§ **BRANO**
====================
Cosa ha fatto Israele.
Israele
può essere una stato come tutti gli altri? E' questa la vera domanda
da porsi sulla sua esistenza. Di Edward Said, traduzione di Nicoletta Elli.
Aprile 2002.
Nonostante gli sforzi di Israele per limitare la diffusione
attraverso i media dell'invasione straordinariamente distruttiva delle città
e dei campi profughi palestinesi della Cisgiordania, le informazioni e le
immagini sono trapelate comunque. Internet ha fornito centinaia di testimonianze
audio-visive, così come hanno fatto le televisioni arabe ed europee,
diversamente dalle principali reti televisive USA per le quali tali testimonianze
sono state bloccate o rese indisponibili. Questa evidenza fornisce la prova
eclatante dell'obiettivo attuale (e di sempre) della campagna di Israele:
la conquista irreversibile del territorio palestinese e della sua società.
====================
§ **MATERIALE FORNITO**
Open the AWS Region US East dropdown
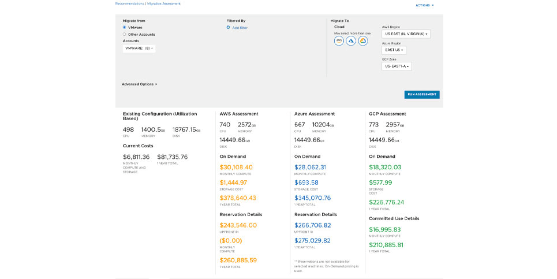Image resolution: width=557 pixels, height=279 pixels. [406, 34]
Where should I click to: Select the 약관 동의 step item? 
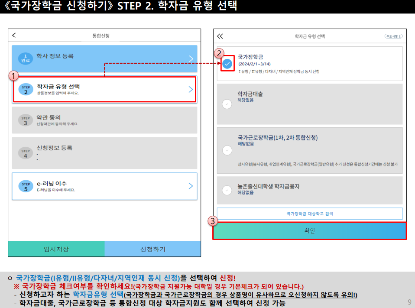pos(104,119)
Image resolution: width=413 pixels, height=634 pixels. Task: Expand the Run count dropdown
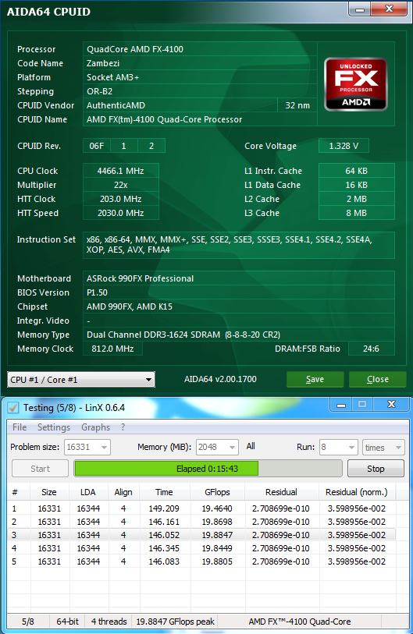point(339,447)
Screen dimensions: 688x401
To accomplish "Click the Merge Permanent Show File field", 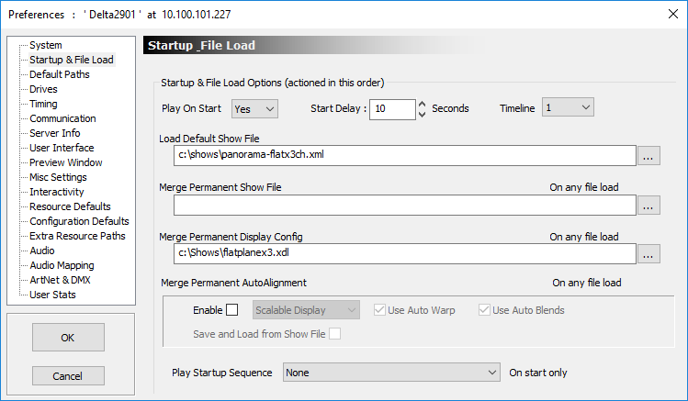I will 404,206.
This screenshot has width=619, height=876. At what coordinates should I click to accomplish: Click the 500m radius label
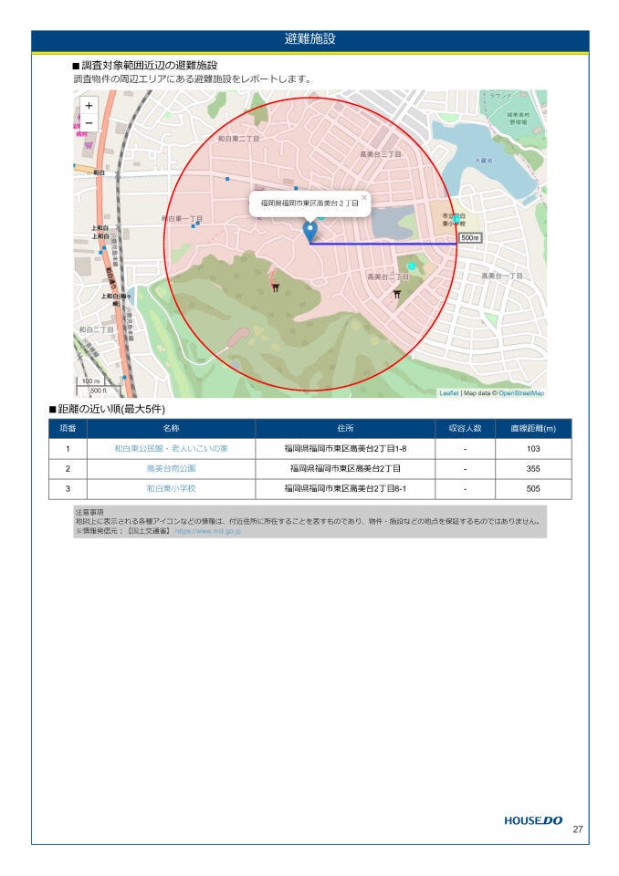469,237
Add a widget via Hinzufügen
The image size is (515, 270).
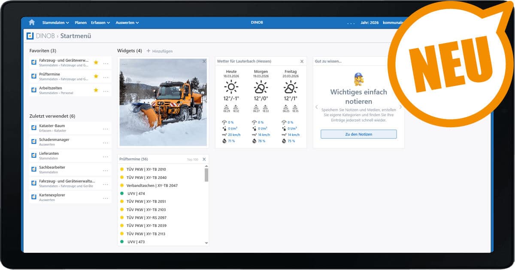coord(159,51)
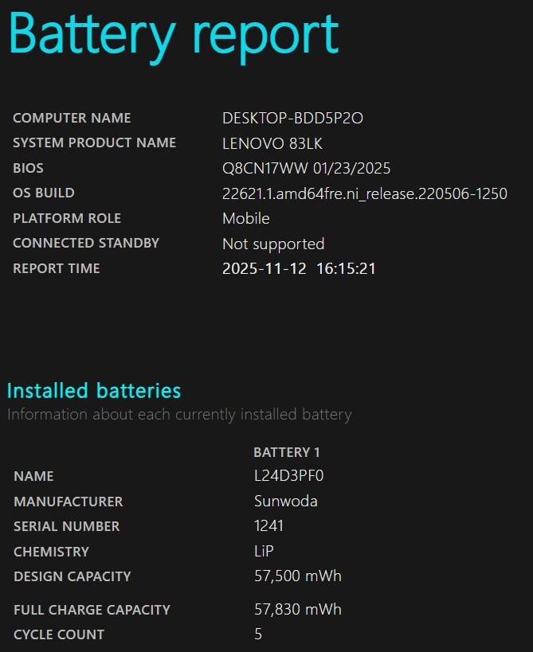Click the design capacity 57,500 mWh value
Image resolution: width=533 pixels, height=652 pixels.
click(x=297, y=576)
====================
§ **ISTRUZIONE DATA**
Stampa per intero il brano sull'invasione israeliana della Cisgiordania, senza cambiare nulla.

§ **RISPOSTA AL COMPITO**
Cosa ha fatto Israele.
Israele
può essere una stato come tutti gli altri? E' questa la vera domanda
da porsi sulla sua esistenza. Di Edward Said, traduzione di Nicoletta Elli.
Aprile 2002.
Nonostante gli sforzi di Israele per limitare la diffusione
attraverso i media dell'invasione straordinariamente distruttiva delle città
e dei campi profughi palestinesi della Cisgiordania, le informazioni e le
immagini sono trapelate comunque. Internet ha fornito centinaia di testimonianze
audio-visive, così come hanno fatto le televisioni arabe ed europee,
diversamente dalle principali reti televisive USA per le quali tali testimonianze
sono state bloccate o rese indisponibili. Questa evidenza fornisce la prova
eclatante dell'obiettivo attuale (e di sempre) della campagna di Israele:
la conquista irreversibile del territorio palestinese e della sua società.